Deaf or significantly hearing-impaired accused children may present unique challenges in ensuring that due process rights are protected. It is clear that if a child accused of a delinquent act does not speak or understand English, he/she may have an interpreter to assist him/her, which is also true for the hearing impaired. However, the level of fluency with the “native” language may impact how useful the interpreter actually is in the proceeding. Many court participants have experienced the struggle of trying to combine sign language with written materials to try to ensure that the accused understands what is happening in the courtroom. The question also arises whether all written materials used to communicate with the accused should be put into the record to be available in the event of an appeal.
An Interpreter Isn’t Enough: Deafness, Language, and Due Process by Michele LaVigne and McCay Vernon discusses these issues and challenges.
In Indiana, there is a court interpreter certification program, administered by the Division of State Court Administration. The rationale behind the program was stated as: “[a]udits of interpreted court proceedings in several states have revealed that untested and untrained “interpreters” often deliver inaccurate, incomplete information to both the person with limited English proficiency and the trier of fact. Poor interpreting constrains equal access to justice for persons with limited English proficiency involved in legal proceedings. Every state which has examined interpreted court proceedings has concluded that interpreter certification is the best method to protect the constitutional rights of court participants with limited English proficiency.”

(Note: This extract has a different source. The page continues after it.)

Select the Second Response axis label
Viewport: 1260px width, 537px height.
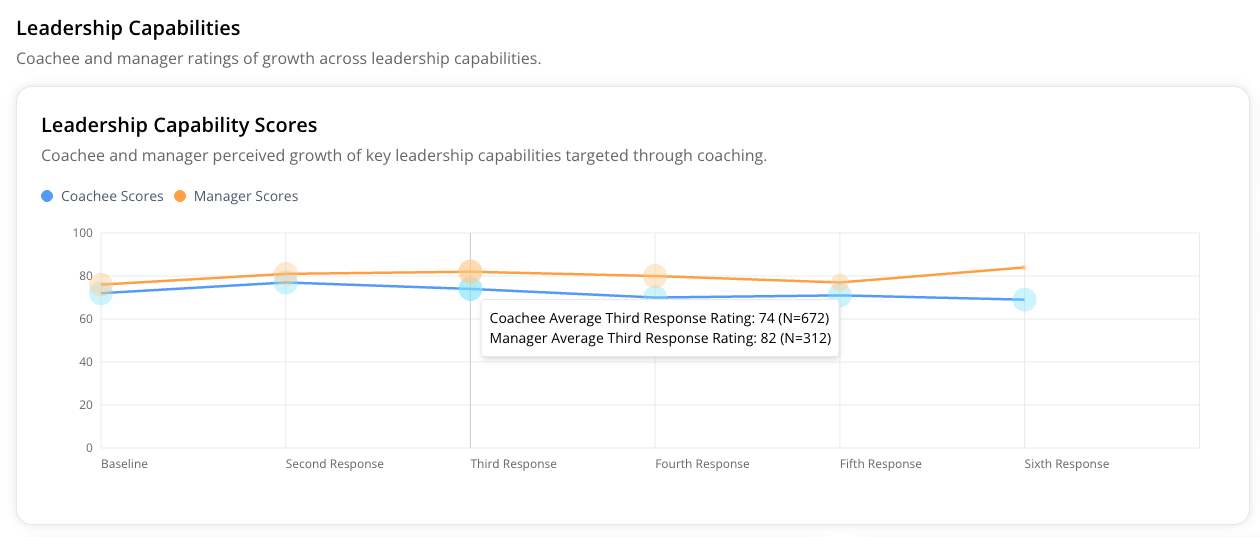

As of April 2013, the Indiana Certified Interpreter Registry did not contain anyone certified in American Sign Language. Other states have required certification for American Sign Language, as with any other language, such as Oregon, Utah, Wisconsin, and others. The Registry of Interpreters for the Deaf is a possible source of interpreters who are not certified by the Division of State Court Administration, but who obtained a Specialist Certificate: Legal (SC:L), which demonstrates specialized knowledge of the legal system. There is one person listed in the Registry of Interpreters for the Deaf with an SC:L in Indiana.